IN/MSX: Running 4 Copies of an Operating System at Once (2008)

cpr · on May 2, 2014

Yep, sounds familiar.

At Imagen (a Stanford TeX project spin-off started by Knuth's sidekick Luis Trabb Pardo, building the first typesetting-capable commercial laser printers using, at first, wet-process Canon imaging engines (LBP-10)) in the early 80's, we used the same Sun board (Andy Bechtolsheim, the designer, was a consultant for us while he started up Sun).

I wrote our own "real-time OS" on the bare 68K Sun hardware (first time I'd ever written a full (if simple) OS from scratch), and remember fairly vividly the hard-knocks learning experience about race conditions just like the one he describes here. Running for hours or days without error and then crashing randomly--nightmare time.

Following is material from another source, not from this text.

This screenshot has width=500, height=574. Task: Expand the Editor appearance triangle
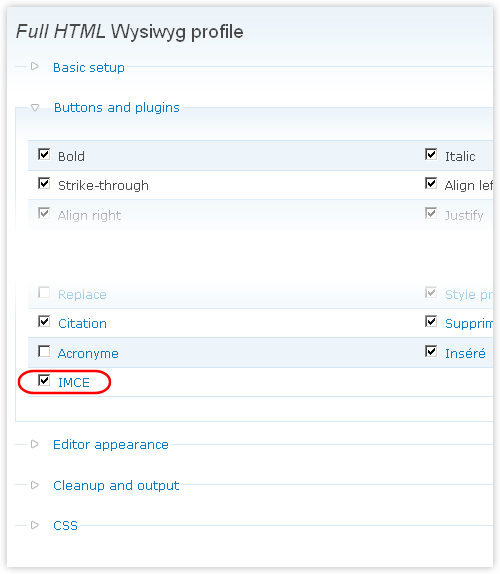[x=35, y=444]
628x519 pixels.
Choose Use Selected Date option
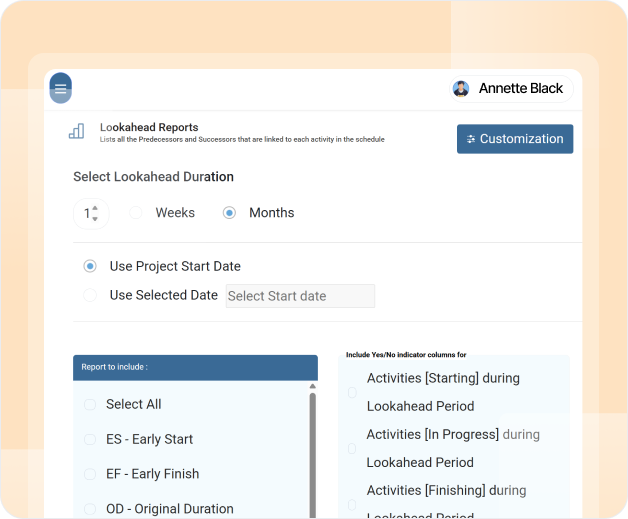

Luckily, we also had an ace hardware guy, Kok Chen, from the Stanford SETI project, and he and I and the logic analyzer would run test setup and lie in wait for the condition to show up, then look back in time at all the (Multi)bus transactions to see what actually happened. (Kok later moved to Apple and became a distinguished engineer, one of very few folks who could work on whatever they wanted.)

jeffbarr · on May 2, 2014

I had a lot of fun doing this project as a young developer who had no idea what could and could not be done with access to a raw machine.

Zenst · on May 2, 2014

Indeed as we get older we add more realistic limits into our lifes, having already defined our boundary markers. Also got more layers between you and the metal. But many have thinks they did in there youths that today would be things they would avoid. That said we often chucked in the level of commitment work wise that you would only see today in a founder of a company. That was the norm back then and today, it is the exception.

Morgawr · on May 2, 2014

This reminds me of a (much much simpler) assignment for my Operating System class during my Bachelor. We had to develop our own microkernel with multitasking on a MIPS virtual machine. Setting up the scheduler was easy but handling interrupts and message passing in a way that each task would not incur into some context switching while a message was not yet fully acknowledged/replied was hell.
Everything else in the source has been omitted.